Given passage:
# SAMC



## FNG_tracker (Jul 1, 2008)

What are your guys thoughts on the Audie Murphy Board? I personally have never been a big fan of boards, I don't feel they are an accurate measure of a NCO and how well he can lead troops. I have been asked to go to the SAMC board, but I am having mixed feelings about it. Like a said I don't like boards, but everyone says it will help my career out. I feel there are other things I can do to stand out from my peers besides this board. Just throwing this out here to see where you all stand... Thanks


----------



## pardus (Jul 1, 2008)

Do you have a link?


----------



## AWP (Jul 1, 2008)

I don't know about your case, but I represented my BN for NCO of the Year once. We had a board, a records review, and a writen test. The records review covered out APFT and shooting scores as well as our last NCOER, not the history. The written test was on Army trivia, history, the Army values, etc.

The written test was weighed more heavily than the others and as a result I placed second behind some tub o lard whose board presentation was by all accounts horrible.

Is a board a measure of who you are? No. I consider it like a job interview, they are going to look at how you present yourself, your poise under pressure, how you communicate, etc. One thing the board did for me was it provided me with exposure to numerous SGMs, it got me recognized. I would not totally discount a board.


----------



## FNG_tracker (Jul 1, 2008)

Freefalling...I agree its good exposure but the NCO of the Quarter/Year board is different than the SAMC. I am curious if there are any SAMC members here and what their experencies were like. I understand that it will help me get promoted, but I don't want it to be the reason I got promoted. If the CSMs that review my records don't feel that my past actions are an accurate reflection of my potential as a NCO to move up to the next rank, I don't feel that because I became a member of the SSG Audie Murphy Club I am now somehow more qualified to hold the next rank. Just my opinion on the matter. I agree that boards hold a purpose, but I really don't think that they should be the deciding factor for senior enlisted.

Set task 1: Transcribe the part of the thread between "Freefalling...I agree its" and "for senior enlisted.", inclusive.

Record excerpts:
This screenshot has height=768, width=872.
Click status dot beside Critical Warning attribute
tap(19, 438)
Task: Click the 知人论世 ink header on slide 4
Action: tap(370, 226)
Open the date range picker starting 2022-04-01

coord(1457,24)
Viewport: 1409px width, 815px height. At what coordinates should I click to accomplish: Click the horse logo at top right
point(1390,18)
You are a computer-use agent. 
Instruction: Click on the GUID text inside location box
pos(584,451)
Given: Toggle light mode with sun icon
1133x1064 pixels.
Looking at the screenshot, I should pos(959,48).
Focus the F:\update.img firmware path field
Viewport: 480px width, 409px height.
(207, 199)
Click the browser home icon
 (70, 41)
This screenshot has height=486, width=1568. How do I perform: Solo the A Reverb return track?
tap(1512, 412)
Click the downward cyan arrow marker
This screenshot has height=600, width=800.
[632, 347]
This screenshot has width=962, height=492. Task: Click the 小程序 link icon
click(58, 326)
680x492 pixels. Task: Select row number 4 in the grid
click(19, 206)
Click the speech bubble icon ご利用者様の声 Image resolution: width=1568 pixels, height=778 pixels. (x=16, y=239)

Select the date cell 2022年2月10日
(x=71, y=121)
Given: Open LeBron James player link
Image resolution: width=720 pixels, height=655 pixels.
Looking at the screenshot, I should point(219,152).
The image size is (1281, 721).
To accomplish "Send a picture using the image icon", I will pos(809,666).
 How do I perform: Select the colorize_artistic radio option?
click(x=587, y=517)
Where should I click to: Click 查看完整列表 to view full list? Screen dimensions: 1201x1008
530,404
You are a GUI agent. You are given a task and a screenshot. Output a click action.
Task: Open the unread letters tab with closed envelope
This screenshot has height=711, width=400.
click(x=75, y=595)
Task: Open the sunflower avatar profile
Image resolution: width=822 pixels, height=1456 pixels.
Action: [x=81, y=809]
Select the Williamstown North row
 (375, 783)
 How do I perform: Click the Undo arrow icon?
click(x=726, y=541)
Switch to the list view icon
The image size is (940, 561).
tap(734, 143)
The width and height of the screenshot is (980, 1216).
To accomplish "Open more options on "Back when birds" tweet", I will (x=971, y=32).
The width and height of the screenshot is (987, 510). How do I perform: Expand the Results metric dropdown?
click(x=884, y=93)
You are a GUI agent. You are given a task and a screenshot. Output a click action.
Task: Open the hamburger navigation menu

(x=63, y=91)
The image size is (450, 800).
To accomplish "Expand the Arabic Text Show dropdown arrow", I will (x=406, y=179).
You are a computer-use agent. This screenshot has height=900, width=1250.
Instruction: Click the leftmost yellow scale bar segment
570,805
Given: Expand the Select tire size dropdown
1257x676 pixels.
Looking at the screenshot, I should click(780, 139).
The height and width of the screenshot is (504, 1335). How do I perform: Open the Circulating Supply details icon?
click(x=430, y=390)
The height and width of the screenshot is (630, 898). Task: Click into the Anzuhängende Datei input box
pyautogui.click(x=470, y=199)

Set task 2: Rewrite the lines of the listing between the lines holding "Click the downward cyan arrow marker" and "click(x=884, y=93)", inclusive, with "Image resolution" changed to "Screen size" and nothing else altered. Return only those lines.

Final result 1:
Freefalling...I agree its good exposure but the NCO of the Quarter/Year board is different than the SAMC. I am curious if there are any SAMC members here and what their experencies were like. I understand that it will help me get promoted, but I don't want it to be the reason I got promoted. If the CSMs that review my records don't feel that my past actions are an accurate reflection of my potential as a NCO to move up to the next rank, I don't feel that because I became a member of the SSG Audie Murphy Club I am now somehow more qualified to hold the next rank. Just my opinion on the matter. I agree that boards hold a purpose, but I really don't think that they should be the deciding factor for senior enlisted.

Final result 2:
Click the downward cyan arrow marker
This screenshot has height=600, width=800.
[632, 347]
This screenshot has width=962, height=492. Task: Click the 小程序 link icon
click(58, 326)
680x492 pixels. Task: Select row number 4 in the grid
click(19, 206)
Click the speech bubble icon ご利用者様の声 Screen size: width=1568 pixels, height=778 pixels. (x=16, y=239)

Select the date cell 2022年2月10日
(x=71, y=121)
Given: Open LeBron James player link
Screen size: width=720 pixels, height=655 pixels.
Looking at the screenshot, I should point(219,152).
The image size is (1281, 721).
To accomplish "Send a picture using the image icon", I will pos(809,666).
 How do I perform: Select the colorize_artistic radio option?
click(x=587, y=517)
Where should I click to: Click 查看完整列表 to view full list? Screen dimensions: 1201x1008
530,404
You are a GUI agent. You are given a task and a screenshot. Output a click action.
Task: Open the unread letters tab with closed envelope
This screenshot has height=711, width=400.
click(x=75, y=595)
Task: Open the sunflower avatar profile
Screen size: width=822 pixels, height=1456 pixels.
Action: [x=81, y=809]
Select the Williamstown North row
 (375, 783)
 How do I perform: Click the Undo arrow icon?
click(x=726, y=541)
Switch to the list view icon
The image size is (940, 561).
tap(734, 143)
The width and height of the screenshot is (980, 1216).
To accomplish "Open more options on "Back when birds" tweet", I will (x=971, y=32).
The width and height of the screenshot is (987, 510). How do I perform: Expand the Results metric dropdown?
click(x=884, y=93)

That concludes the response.